* _REQUIREMENT_: Could you rescale every line below by rewriting each one in full, text included, with both coordinates multiplied by 1.55 and rounded to the nearest whole number (halves round up)? Leave the pictures out of your answer.

* _THE DATA_:
|---|

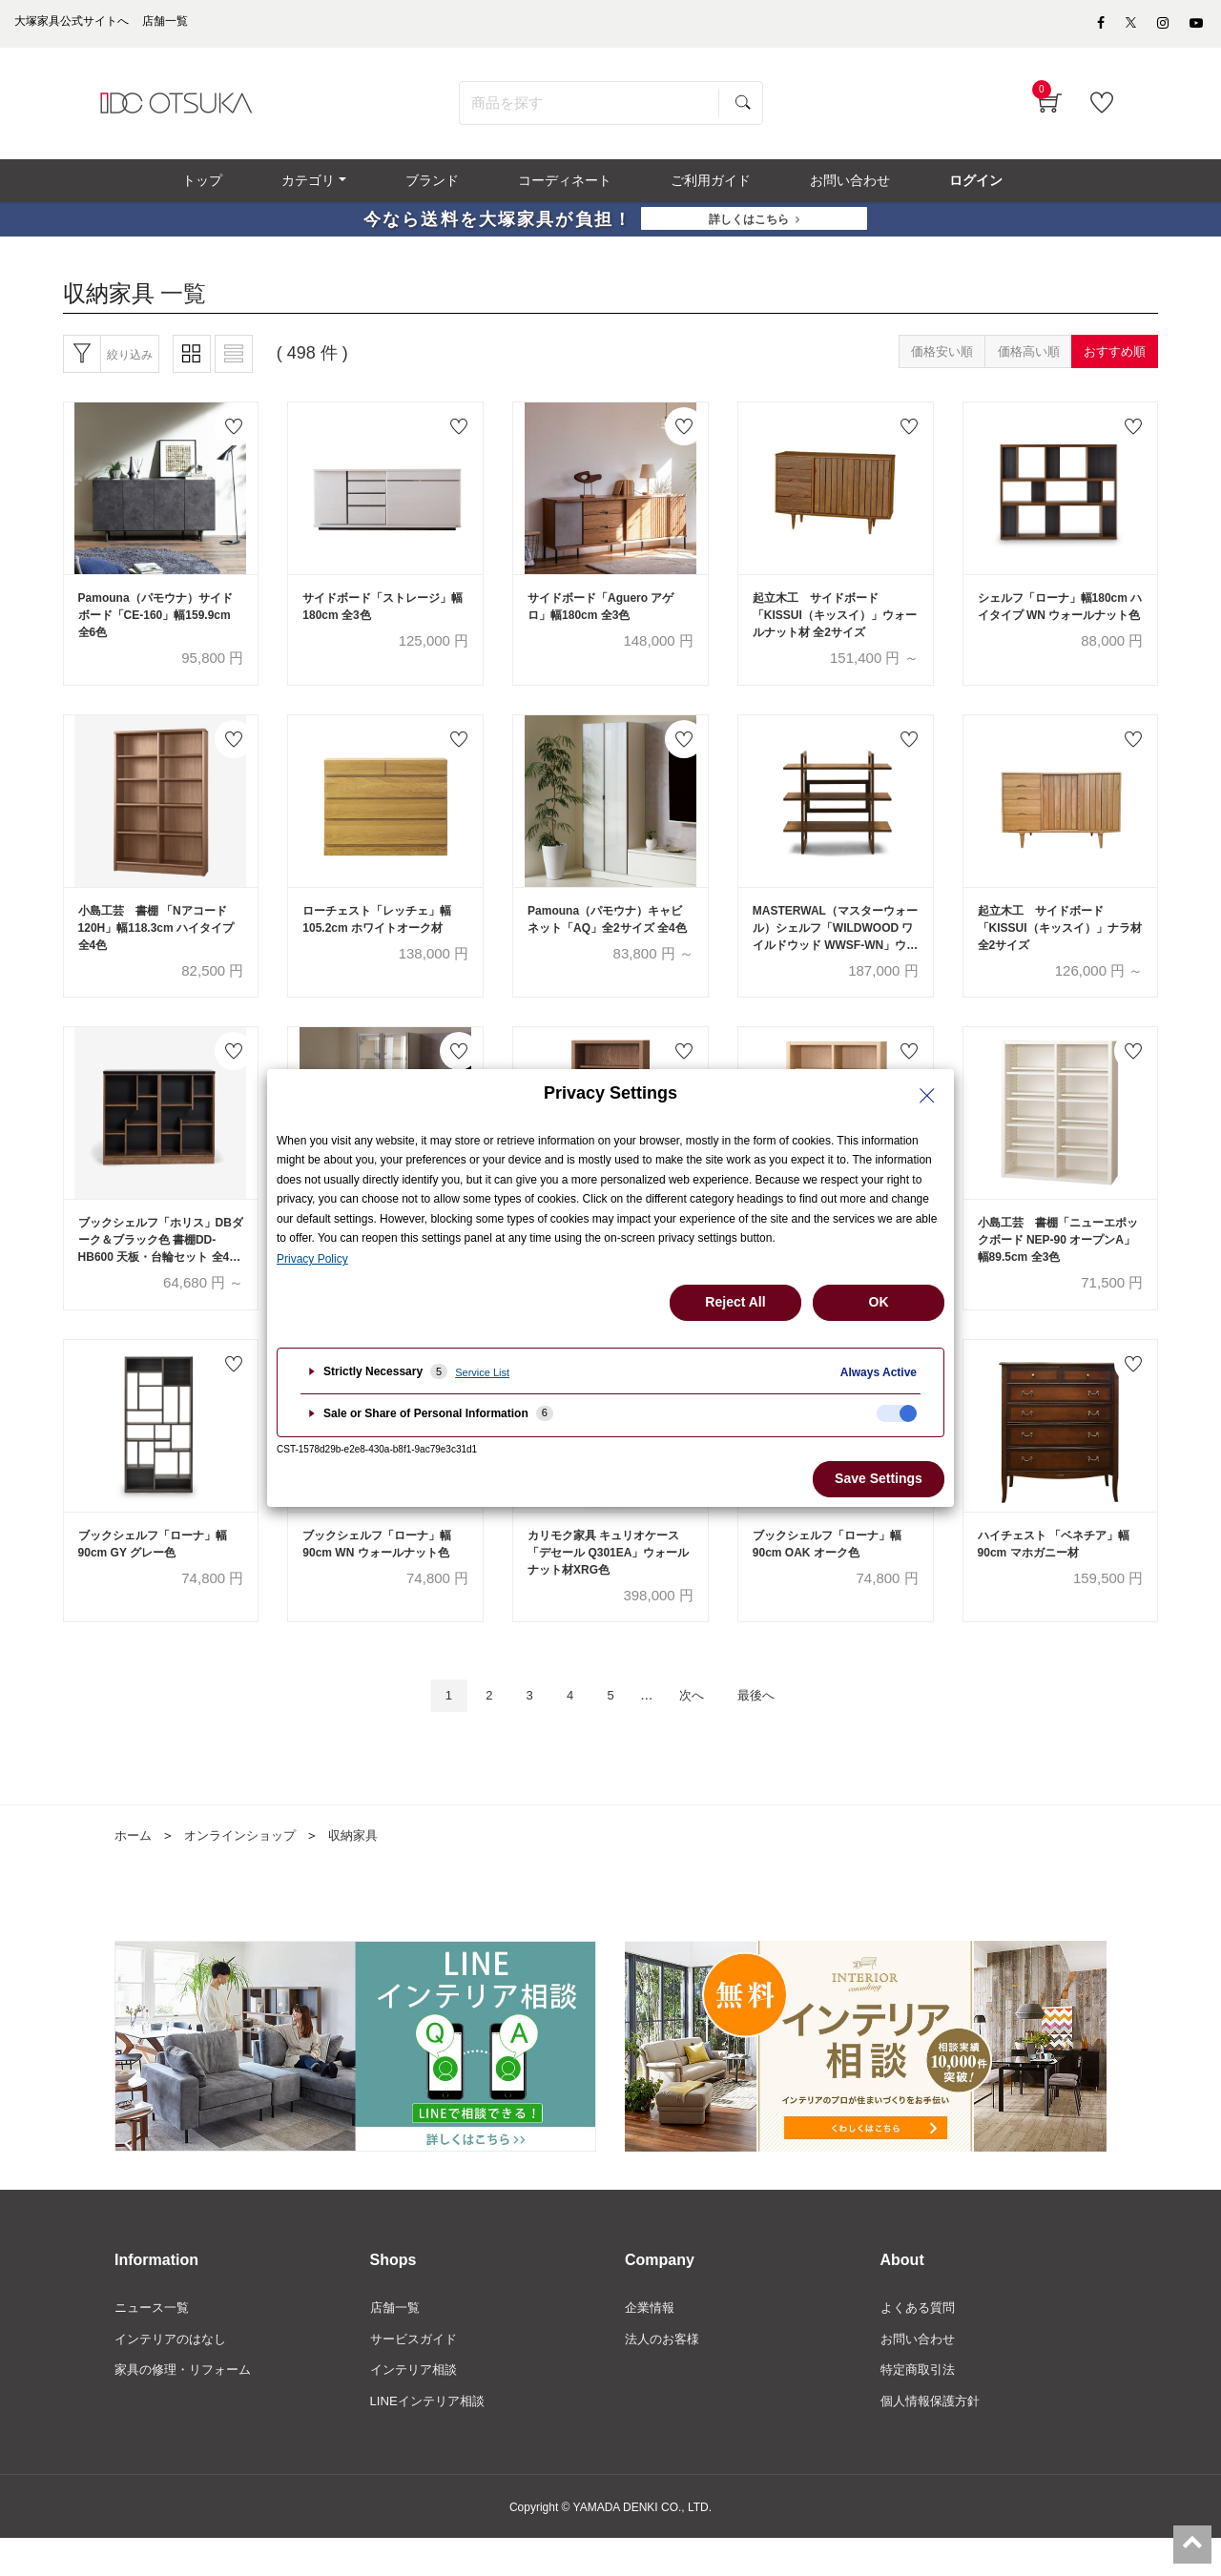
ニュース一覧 (154, 2341)
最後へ (772, 1728)
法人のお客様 (665, 2373)
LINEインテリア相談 (431, 2438)
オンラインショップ (247, 1868)
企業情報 (651, 2341)
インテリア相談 (417, 2406)
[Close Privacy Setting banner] (927, 1096)
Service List (482, 1372)
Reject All (735, 1301)
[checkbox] (897, 1413)
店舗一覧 (397, 2341)
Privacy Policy (312, 1259)
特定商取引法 (920, 2406)
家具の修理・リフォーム (187, 2406)
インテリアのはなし (174, 2373)
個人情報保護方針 (933, 2438)
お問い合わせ (920, 2373)
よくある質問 (920, 2341)
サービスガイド (417, 2373)
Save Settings (878, 1478)
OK (879, 1301)
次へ (699, 1728)
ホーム (134, 1868)
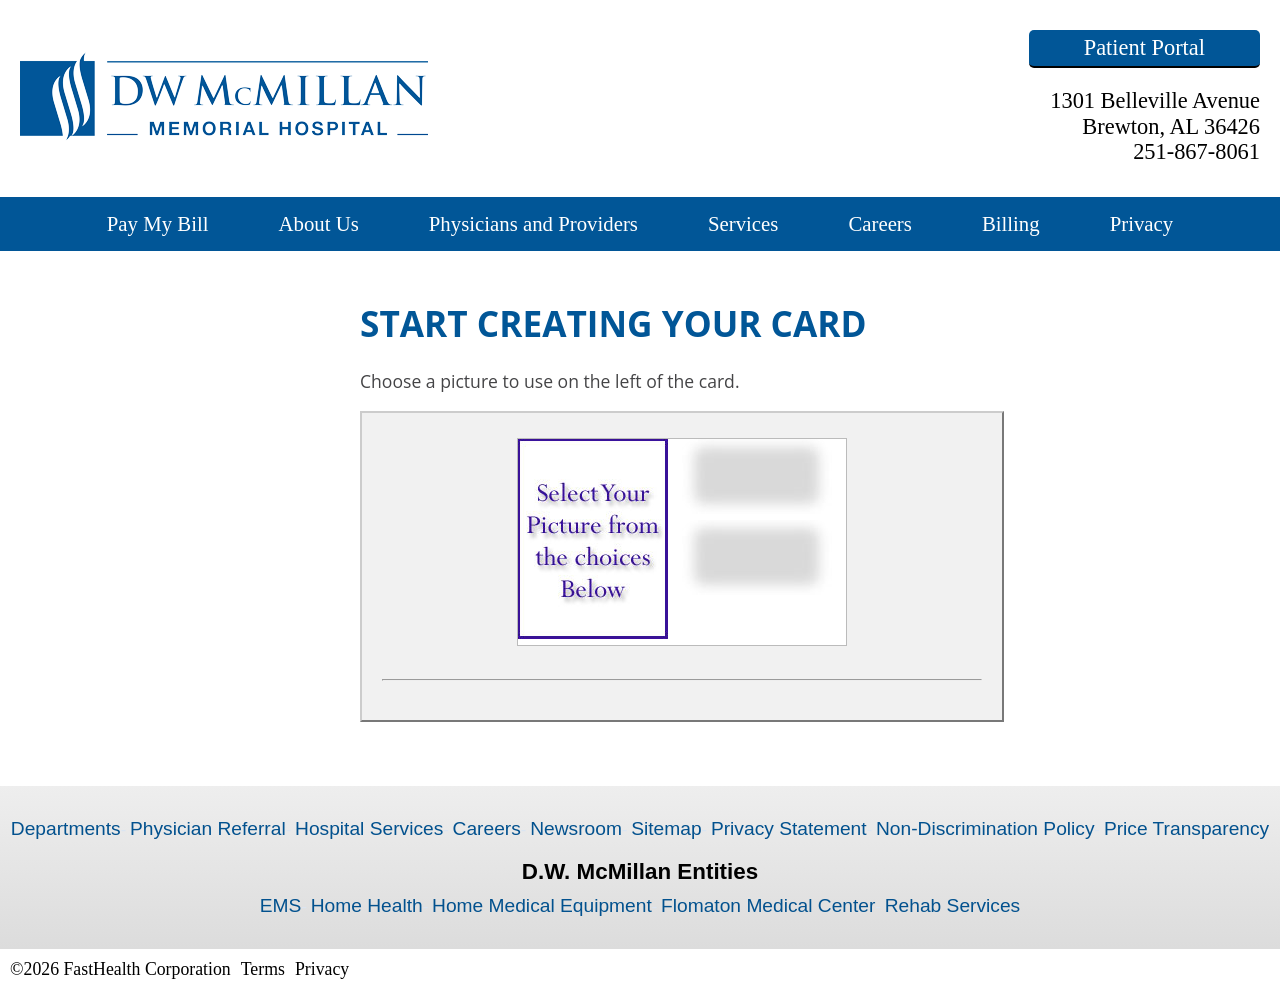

|---|

* _FULL RESPONSE_:
ニュース一覧 (239, 3629)
最後へ (1197, 2678)
法人のお客様 (1031, 3678)
LINEインテリア相談 (668, 3779)
オンラインショップ (383, 2895)
企業情報 (1009, 3629)
インテリア相談 (646, 3729)
[Close Privacy Setting banner] (1437, 1699)
Service List (747, 2127)
Reject All (1139, 2017)
[checkbox] (1390, 2190)
店舗一覧 (615, 3629)
Privacy Policy (484, 1951)
特定商取引法 (1426, 3729)
家具の修理・リフォーム (290, 3729)
インテリアのはなし (270, 3678)
個人情報保護方針 (1446, 3779)
お問い合わせ (1426, 3678)
よくある質問 (1426, 3629)
サービスガイド (646, 3678)
Save Settings (1361, 2291)
OK (1362, 2017)
次へ (1083, 2678)
ホーム (208, 2895)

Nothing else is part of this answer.